--- Text segment Enclosed Below ---
Beyond the Debriefing
Rethinking Critical Incident Stress Management Through Personalized Connections

Critical incident stress management (CISM) has long been recognized as a best practice in supporting first responders following exposure to traumatic or high-stress events. CISM emerged in the 1980s as a structured, peer-supported approach to stabilize and mitigate the psychological impact of traumatic events on first responders. Core components such as pre-incident education, defusings, critical incident stress debriefings (CISDs), one-on-one peer crisis intervention, and referral to professional services, were designed to normalize stress reactions and reduce the risk of long-term psychological harm.1 For decades, CISM programs have been widely adopted across law enforcement, fire services, emergency medical services, and dispatch, with a heavy focus on defusings and debriefings. Organizations such as the International Association of Chiefs of Police and the U.S. Department of Justice have recognized the importance of post-incident psychological support following suicides, mass casualty events, officer-involved shootings, and line-of-duty deaths.2
However, the effectiveness of any best practice is contingent on its feasibility. In today’s policing environment, characterized by staffing shortages, increased call volume, mandated overtime, and continuing stigma surrounding mental health, many agencies struggle to consistently implement CISM interventions as designed. The Washtenaw County, Michigan, CISM team encountered these challenges firsthand. When deputies are running from call to call, there is no time for a defusing. When shift schedules do not align, it is difficult to hold a debriefing within the preferred 72-hour post-incident period.3 When a debriefing does manage to get scheduled, it never fails to be a time when someone should be sleeping, needs to be in court, or has other commitments. Over time, it became clear that agency leaders needed to rethink how they were delivering support. The agency hasn’t abandoned defusings and debriefings but has shifted toward the more personalized aspects of CISM interventions, namely pre-incident education and one-on-one crisis intervention.
--- End of Enclosed Text segment ---
» Instructions:
1. According to the article on critical incident stress management, in which decade did CISM emerge?
2. Carry on writing the article on critical incident stress management, starting right after its last paragraph.
--- Data excerpt Enclosed Below ---
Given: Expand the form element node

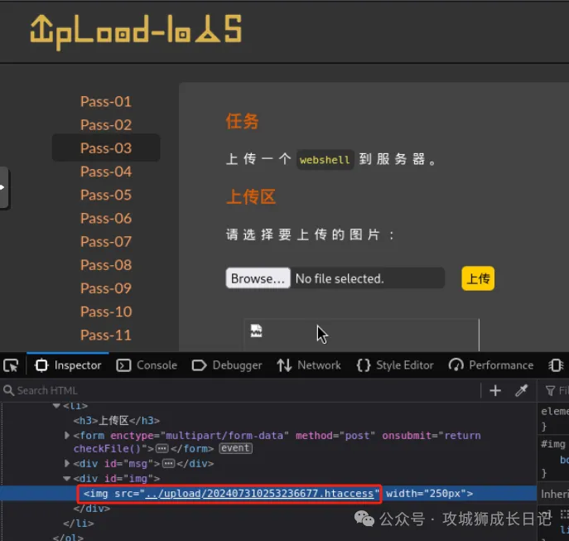Looking at the screenshot, I should pyautogui.click(x=67, y=436).
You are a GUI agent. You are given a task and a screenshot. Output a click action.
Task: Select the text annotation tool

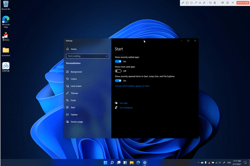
--- End of Enclosed Data excerpt ---
» Replies:
1. The 1980s.

2.
Why Debriefings Often Do Not Happen
Agencies across the United States are continuously operating under strain from staffing shortages. Research shows that 87 percent of police departments across the United States are not fully staffed.4 Emergency dispatch centers face the same problem, with 74 percent of centers declaring that they are understaffed.5 When agencies do not have enough personnel, the deputies, officers, and dispatchers working that shift have to immediately move on to the next call. There is no opportunity to pull them out of service to conduct a defusing. Late runs and overtime assignments frequently hinder the ability to hold a defusing at the end of a shift.